Ce sera une expérience pénible pour l'humanité de prendre conscience des efforts maladroits qu'elle avait faits dans différents domaines. Si les scientifiques et les philosophes, lorsqu'ils étaient interrogés à propos de Dieu, avaient dit « Nous ne savons pas », ils auraient pu être respectés pour leur honnêteté. Mais, au lieu de cela, ils se sont vantés sur la géologie, l'évolution, la Haute-Critique, et ont prétendu connaître tous les secrets de l'Univers. Quelle honte sera la leur lorsqu'ils seront confrontés aux faits ! Ce sera un châtiment sévère pour eux que de réaliser combien ils ont été insensés, et de savoir que les autres sont informés de leur folie.
L'âme véritablement noble s'humilie aux confins de l'inconnu si vaste, et accepte avec reconnaissance la Révélation divine quant à sa nature, son origine et sa destinée, puis attend patiemment le moment voulu par Dieu pour une compréhension plus complète de tous les mystères de Sa merveilleuse Grâce.

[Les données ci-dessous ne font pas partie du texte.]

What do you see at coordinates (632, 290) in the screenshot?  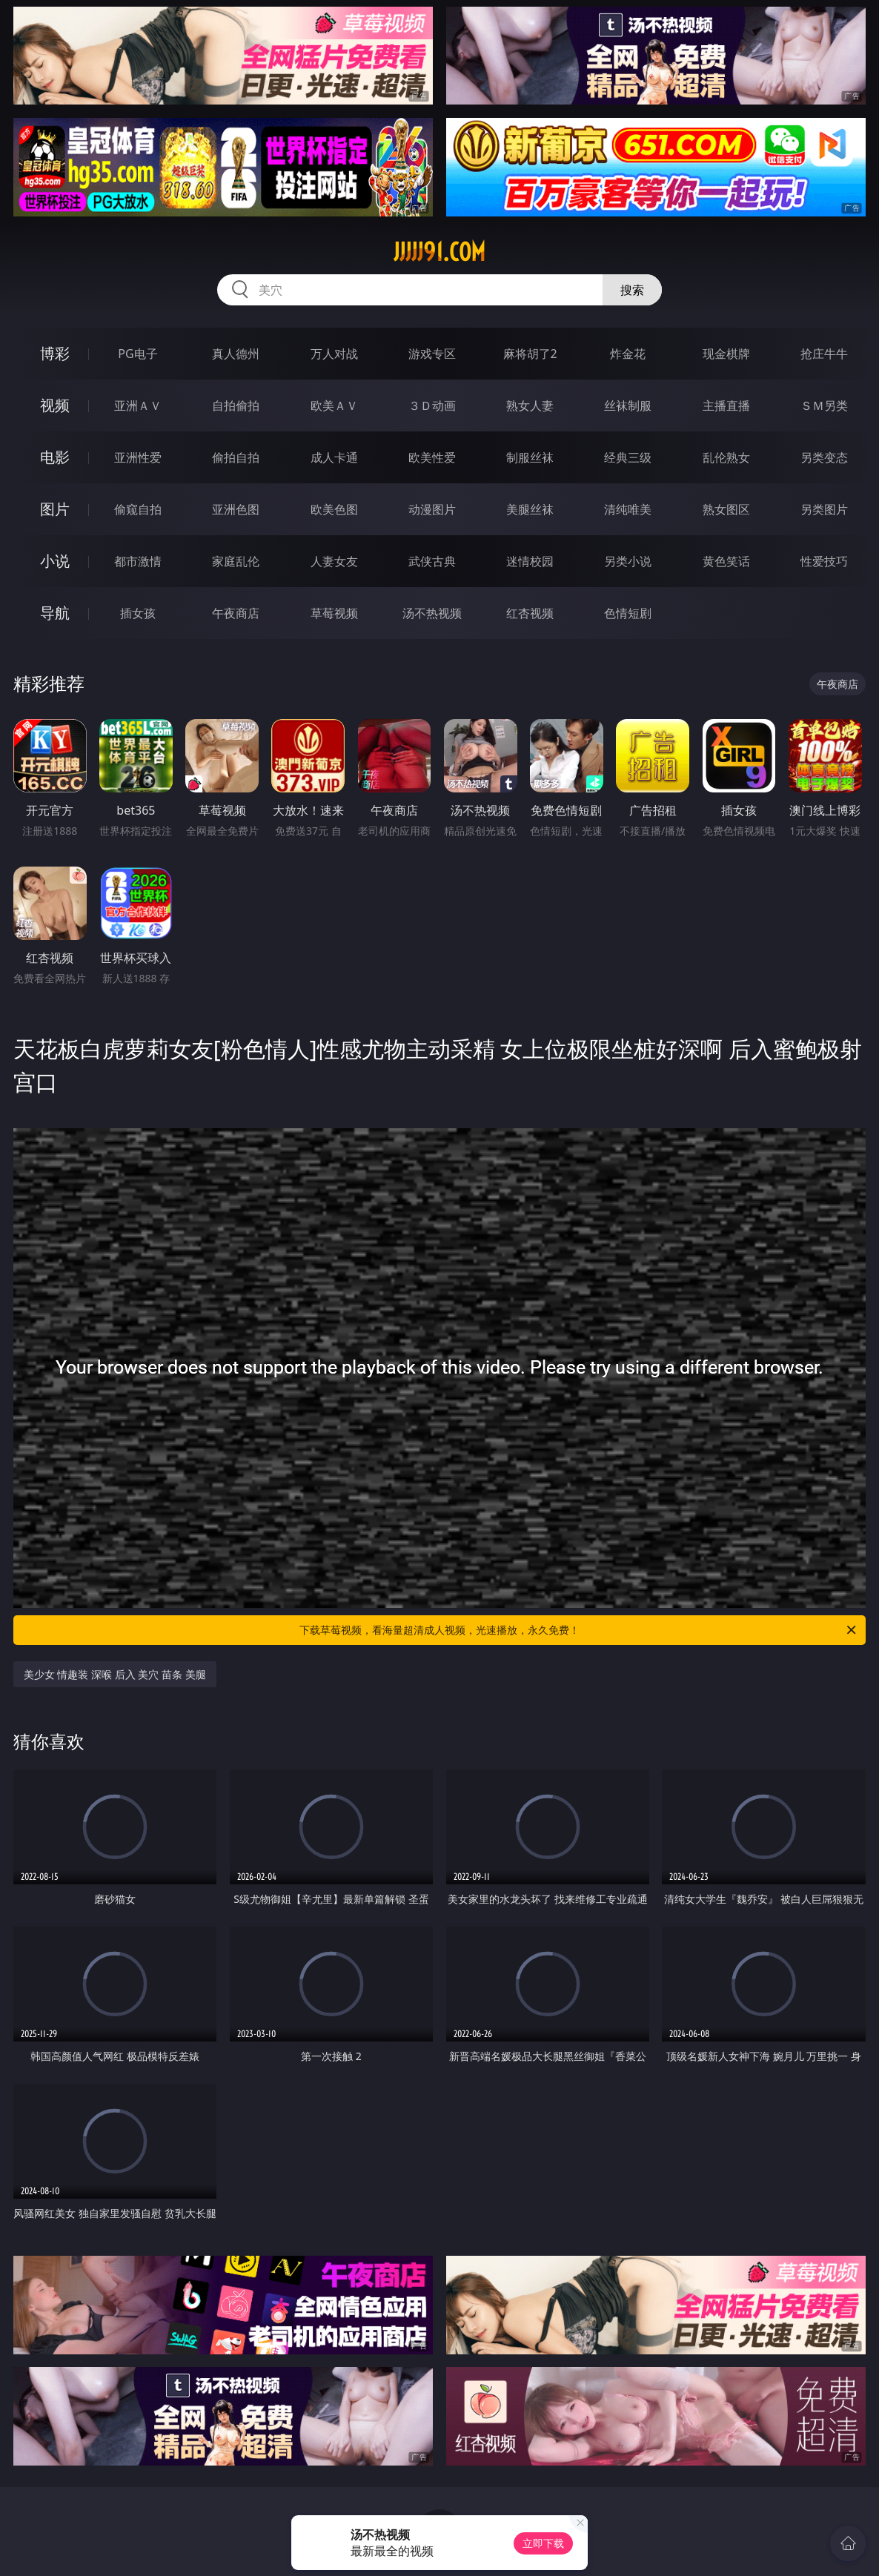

Sans doute, certains des grands théologiens qui ont enseigné avec une telle certitude ce qu'ils ne connaissent pas et qui est contraire à la Bible, se sentiront très bizarres quand ils connaîtront la Vérité. Cela est déjà vrai dans une certaine mesure. Certains ont honte des enseignements de leur credo du tourment éternel, la conscience des morts, l'immortalité de l'âme humaine et autres différentes théories erronées du passé. Pourtant ils maintiennent encore les erreurs de leurs dénominations mais cherchent à les cacher quand ils s'expriment du haut de leur chaire ; néanmoins, avec une telle attitude de cœur, ils font de très petits progrès dans la compréhension de Dieu.